Firstly, the centers of the positive and negative categories are found: o₁⁺ = (0.5, −0.5); o₁⁻ = (−0.5, −0.5);

Find the sweep vector:

w₁ = o₁⁺ − o₁⁻ = (1, 0)

The recalculation is:

a₁⁺ = min{(x₁⁺, w₁), (x₂⁺, w₁)} = min{0, 1} = 0,

b₁⁻ = max{(x₄⁻, w₁), (x₅⁻, w₁)} = max{(−1, 0} = 0.

The projection interval is J₁ = a₁⁺ − b₁⁻ = 0. Because the spacing of w₁ is not positive, it is still not an implicit factor. Its projection mixing domain is [0, 0].

Continuing this process, the remaining mixed point classification data set is:

X₂⁻ = {x₅⁻ = (0, 0)}; X₂⁺ = {x₁⁺ = (0, −1)}.

o₂⁺ = (0, −1); o₂⁻ = (0, 0)

Find the sweep vector:

w₂ = o₂⁺ − o₂⁻ = (0, −1);

a₂⁺ = min{(x₁⁺, x₁⁺)} = 1,

b₂⁻ = max{(x₅⁻, w₁)} = 0.

The projection interval is J₂ = a₂⁺ − b₂⁻ = 1 > 0. It is known that w₂ is an implicit factor in X₂⁻ and X₂⁺, J^*₂ = 0.5.

Test step

After the explicit and implicit factors are found and the partition wall is calculated, the explicit and implicit model is established to test the test point.
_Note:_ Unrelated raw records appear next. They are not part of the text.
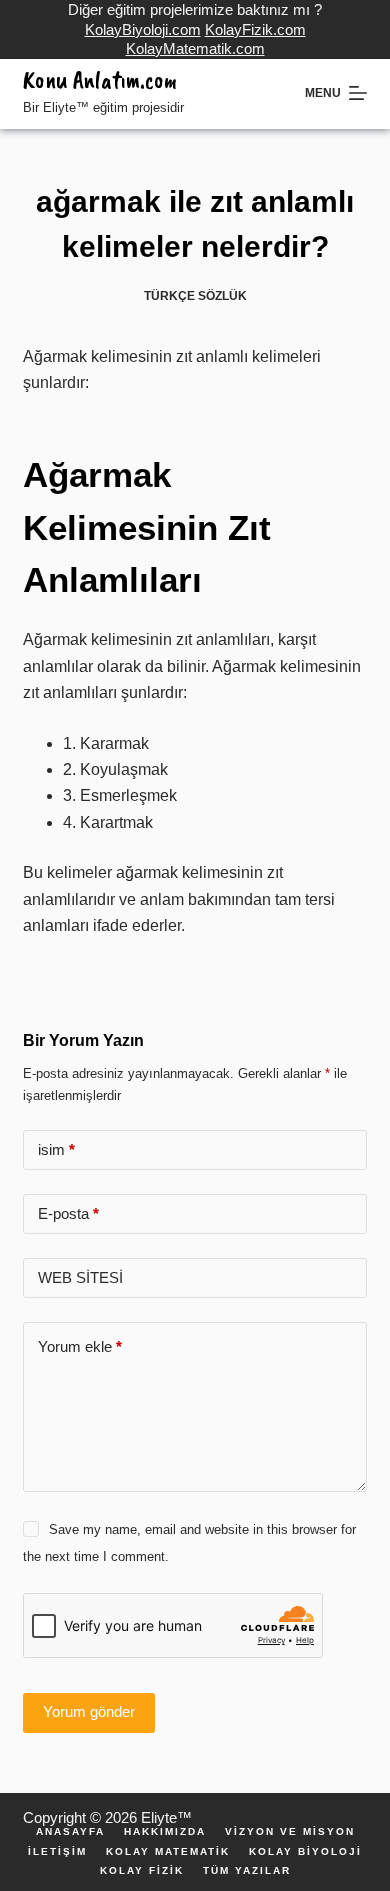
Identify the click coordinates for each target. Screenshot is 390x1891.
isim (56, 1149)
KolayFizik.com (255, 29)
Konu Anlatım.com (100, 80)
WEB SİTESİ (80, 1277)
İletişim (57, 1852)
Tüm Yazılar (247, 1871)
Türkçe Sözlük (195, 296)
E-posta (68, 1213)
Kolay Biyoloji (305, 1852)
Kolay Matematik (168, 1852)
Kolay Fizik (142, 1871)
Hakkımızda (165, 1832)
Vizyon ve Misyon (290, 1832)
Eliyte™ (166, 1817)
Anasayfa (70, 1832)
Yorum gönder (89, 1711)
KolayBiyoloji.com (143, 29)
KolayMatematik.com (195, 48)
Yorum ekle (80, 1346)
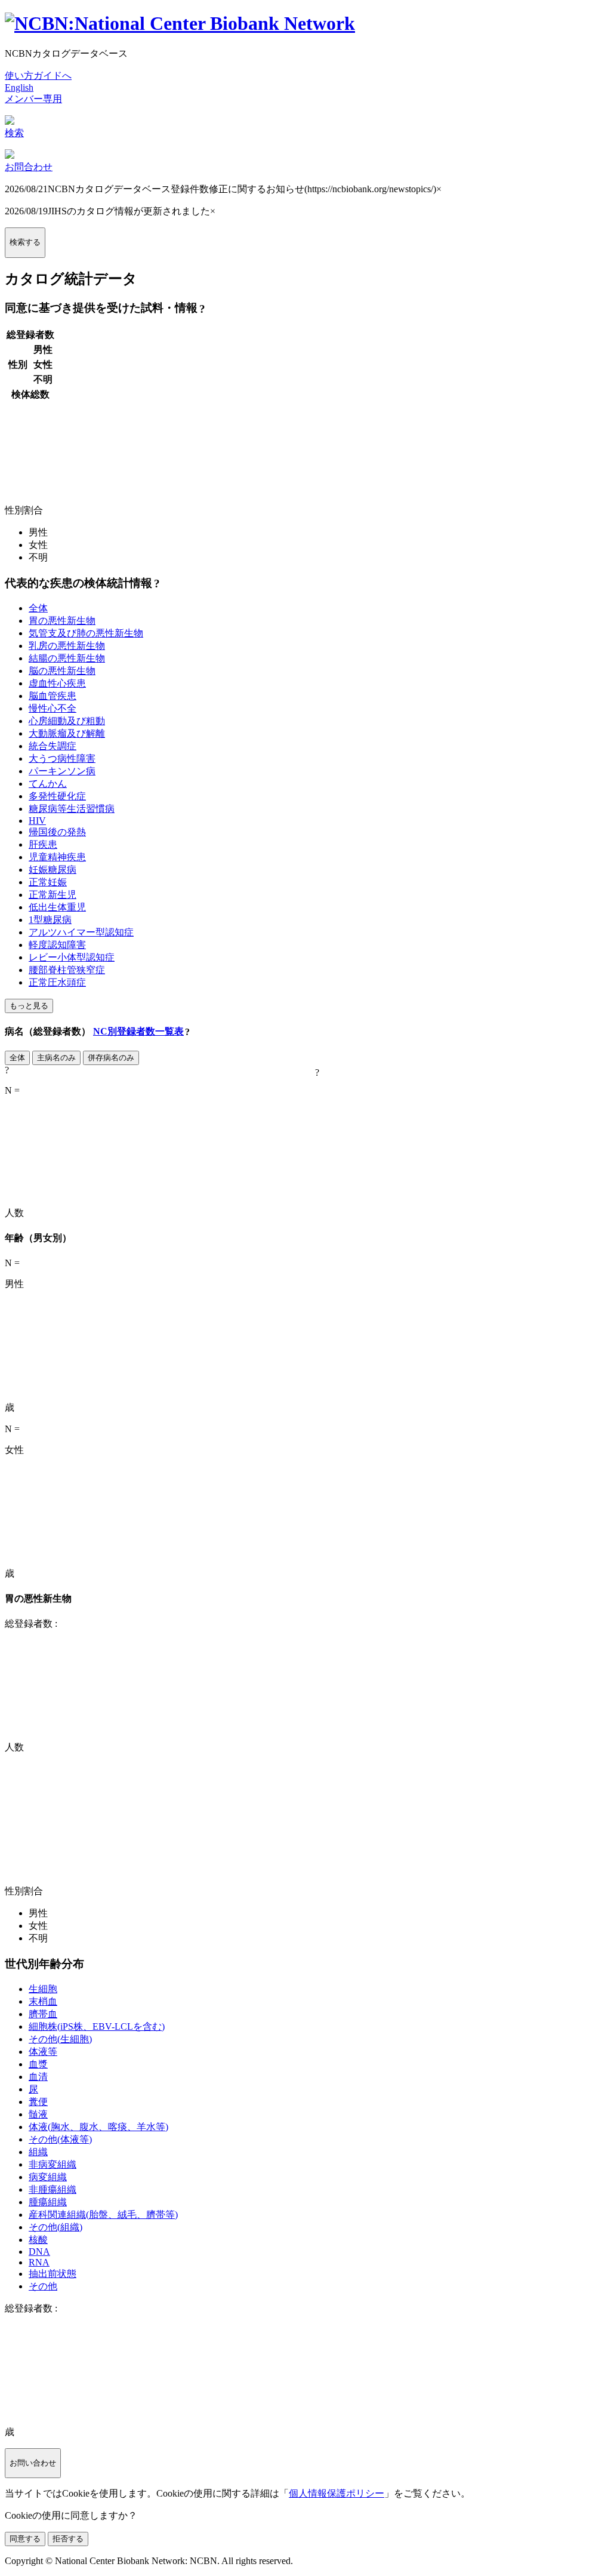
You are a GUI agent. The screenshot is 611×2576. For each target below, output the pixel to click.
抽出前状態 (52, 2274)
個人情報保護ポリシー (336, 2493)
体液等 (43, 2051)
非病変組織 (52, 2164)
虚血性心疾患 (57, 683)
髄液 (38, 2114)
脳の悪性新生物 (62, 671)
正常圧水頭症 (57, 982)
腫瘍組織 (48, 2202)
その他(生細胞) (60, 2039)
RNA (39, 2262)
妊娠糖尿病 (52, 869)
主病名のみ (56, 1057)
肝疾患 (43, 844)
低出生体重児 (57, 907)
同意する (25, 2538)
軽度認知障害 (57, 945)
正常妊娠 (48, 882)
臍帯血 (43, 2014)
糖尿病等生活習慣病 (72, 809)
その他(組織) (55, 2227)
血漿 (38, 2064)
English (19, 87)
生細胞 (43, 1989)
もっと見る (29, 1005)
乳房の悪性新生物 (67, 646)
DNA (39, 2251)
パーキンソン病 (62, 771)
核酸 (38, 2240)
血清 (38, 2077)
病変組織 (48, 2177)
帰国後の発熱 (57, 832)
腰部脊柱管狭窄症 (67, 970)
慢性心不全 (52, 708)
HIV (37, 820)
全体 (38, 608)
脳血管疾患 (52, 696)
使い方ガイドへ (38, 75)
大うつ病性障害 (62, 758)
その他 (43, 2286)
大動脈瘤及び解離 (67, 733)
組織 (38, 2152)
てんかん (48, 783)
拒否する (68, 2538)
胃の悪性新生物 (62, 620)
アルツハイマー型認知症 (81, 932)
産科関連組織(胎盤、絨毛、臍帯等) (103, 2214)
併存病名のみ (111, 1057)
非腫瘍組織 (52, 2189)
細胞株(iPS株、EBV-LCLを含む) (97, 2026)
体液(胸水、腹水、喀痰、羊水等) (98, 2127)
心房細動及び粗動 (67, 721)
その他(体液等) (60, 2139)
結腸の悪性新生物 (67, 658)
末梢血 (43, 2001)
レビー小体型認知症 (72, 957)
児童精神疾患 (57, 857)
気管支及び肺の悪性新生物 (86, 633)
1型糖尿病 (50, 920)
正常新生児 (52, 895)
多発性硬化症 (57, 796)
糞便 (38, 2102)
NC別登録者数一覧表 (138, 1031)
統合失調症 (52, 746)
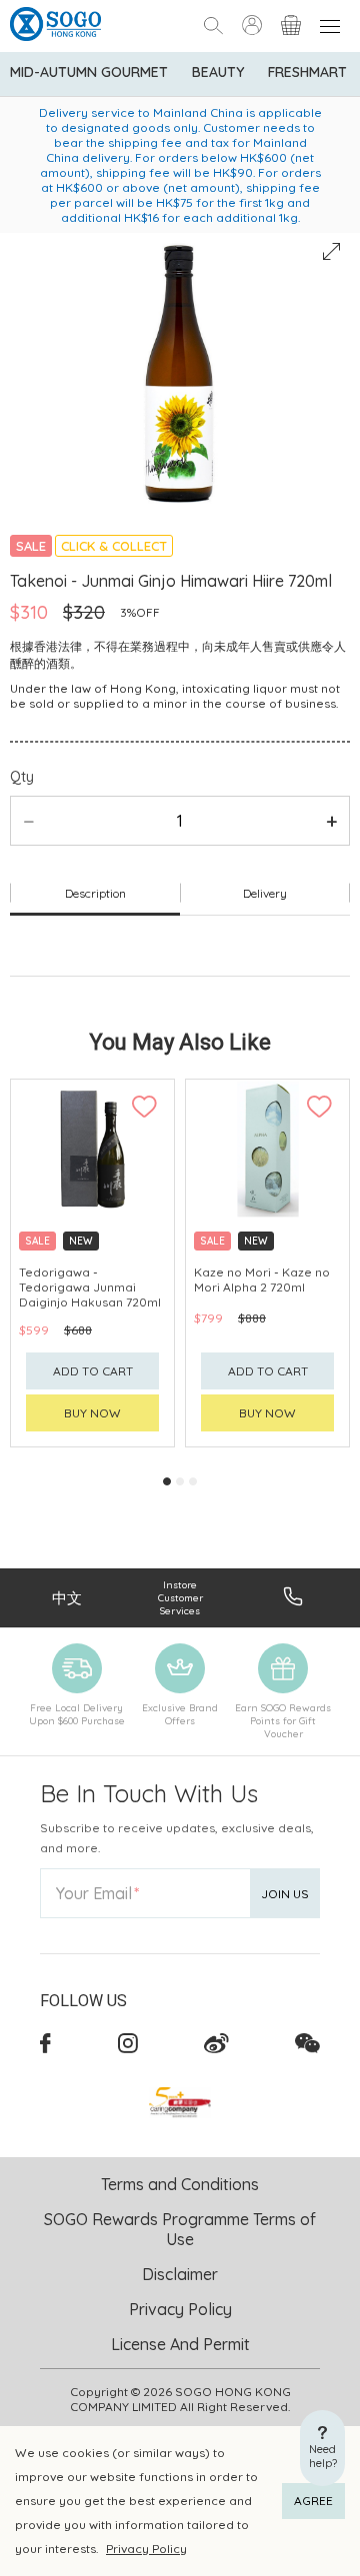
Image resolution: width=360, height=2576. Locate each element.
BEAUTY (218, 72)
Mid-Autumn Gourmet (89, 72)
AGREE (313, 2500)
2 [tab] (180, 1481)
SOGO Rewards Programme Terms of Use (180, 2229)
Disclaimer (180, 2274)
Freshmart (307, 72)
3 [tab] (193, 1481)
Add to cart (93, 1370)
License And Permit (180, 2344)
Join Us (285, 1893)
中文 (67, 1597)
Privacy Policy (146, 2548)
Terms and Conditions (180, 2184)
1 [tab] (167, 1481)
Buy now (92, 1412)
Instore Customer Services (180, 1597)
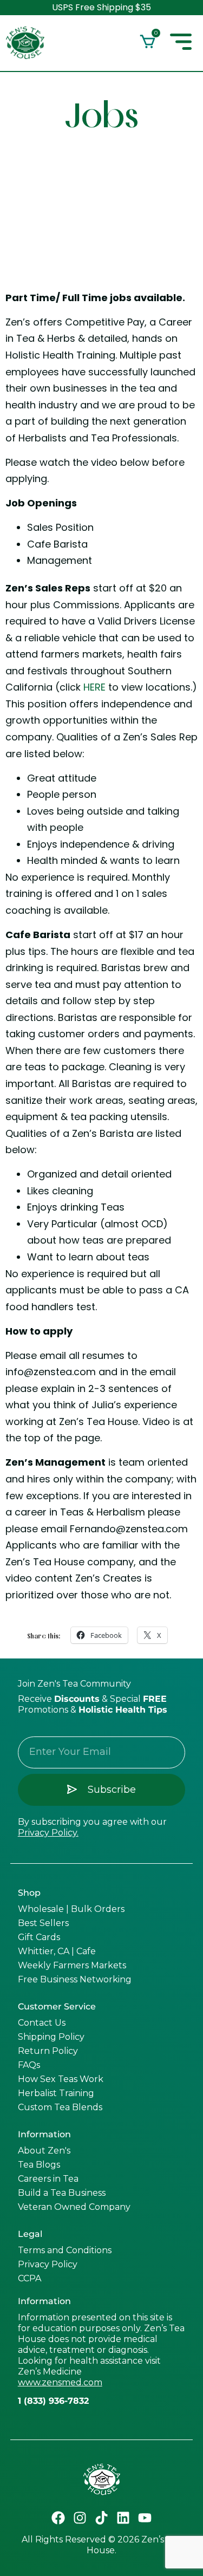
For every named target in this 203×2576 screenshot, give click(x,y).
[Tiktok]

The steps are as follows.

Step 1: input test data z = (z₁, … z_n);

Step 2: start from t = 0 and calculate and test the data of w_t projection (z, w_t) to determine whether the mixed domain [a_t⁺, b_t⁻];

Step 3: If (z, w_t) is not in the mixed domain, it means that for z, for w_t non-mixed points, the category is determined according to its projection. At the left of the mixed domain, it is judged as a negative class, and at the right of the mixed domain, it is judged as a positive class.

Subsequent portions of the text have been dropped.